Here is My Grandson all dressed as Capt Jack Sparrow,lol
Its Not a fancy costume but he is Happy that NANA made him a pirate..
and who said Pirate's don't pay for anything.. I got paid in Kisses & Hugs every 5 minutes...lol. He was so tickled .
























Today was Pirate day at The Texas Rein-Fair so his Mom & Dad took him to go see it. AGH.. Matey


----------



## Frighteners Entertainment (Jan 24, 2006)

What a cute little man!


----------



## playfx (Mar 10, 2007)

Nice job Nana, he looks ready for the big day.


----------



## BlinkyTheHouse Elf (Apr 2, 2007)

Thanks Guys he is the Love of My Life... My only Grandson..he will be 3 today.


----------



## GothicCandle (Mar 26, 2007)

well happy birthday to him!


----------



## Ghoul Friday (Oct 6, 2007)

That's really great. Soooo..when do you start making skull vests for us too?


----------



## BlinkyTheHouse Elf (Apr 2, 2007)

That was really cute Ghoul Friday, I'm Glad you like his outfit.You can pick the skull material up at JoAnne's Fabrics. BTW he picked it out.That is the skulls he wanted here was all the fabric for the coolest pirate costume and he wanted that,B/w material go figure.
and JoAnne's had a bunch of P.o.t.c. stuff in print too !!! and in color..


----------



## ScareShack (May 26, 2006)

Very cute lil guy and nice job on his costume!


----------



## BlinkyTheHouse Elf (Apr 2, 2007)

Thanks SS hugs to you
Even Tho Yesterday was his B-day I didn't see him because he was gone all day with Mom & Dad, But Paw Paw and I have got him some Pirate Pistols for his B-day Present... SSSShhhh don't tell


----------



## Ms. Wicked (Nov 14, 2006)

Awwww - he looks great!!!!!!!

Seeing how happy the kids are when they put their costumes on is the best payment of all!!!!

I love the skull fabric that you used for the vest. JoAnn's had a great selection of those cottons this year!


----------



## BlinkyTheHouse Elf (Apr 2, 2007)

I just went over to sing Happy Birthday To him and his sister Kathleen her birthday is the 26th and she will be 9 yrs old .I didnt see them yesterday.

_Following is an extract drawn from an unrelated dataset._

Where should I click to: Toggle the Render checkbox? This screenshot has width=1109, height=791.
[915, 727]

He was still wearing his costume.lol
Carol said He will not take it off. ROFL

She will probably have to make another just so she can wash that one. that is what happen when I made his superman suit we had to make a batman one too so he would change his clothes.

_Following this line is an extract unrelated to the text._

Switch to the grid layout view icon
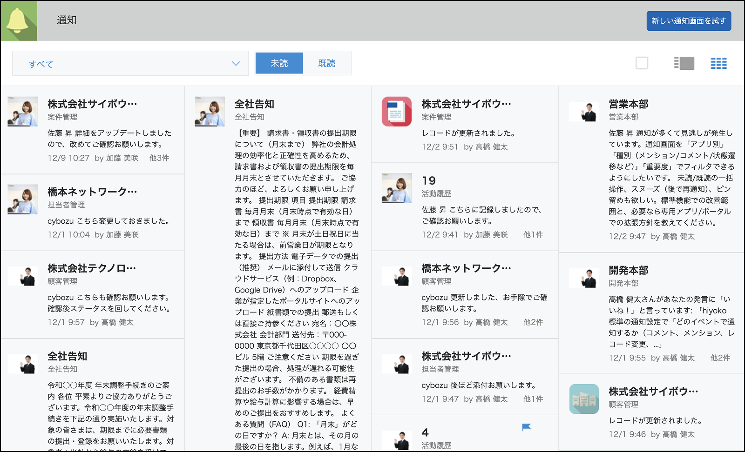This screenshot has height=452, width=745. [x=718, y=63]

Did you notice the raper holder at the side of his pants to put his sword in? That was his idea. He was pulling his training pants out and sticking his sword in through the waist band and out the leg hole, and said look Nana . so I asked him if he wanted a sword holder on his pants,lol

He is so funny at times, Gota Love him....


----------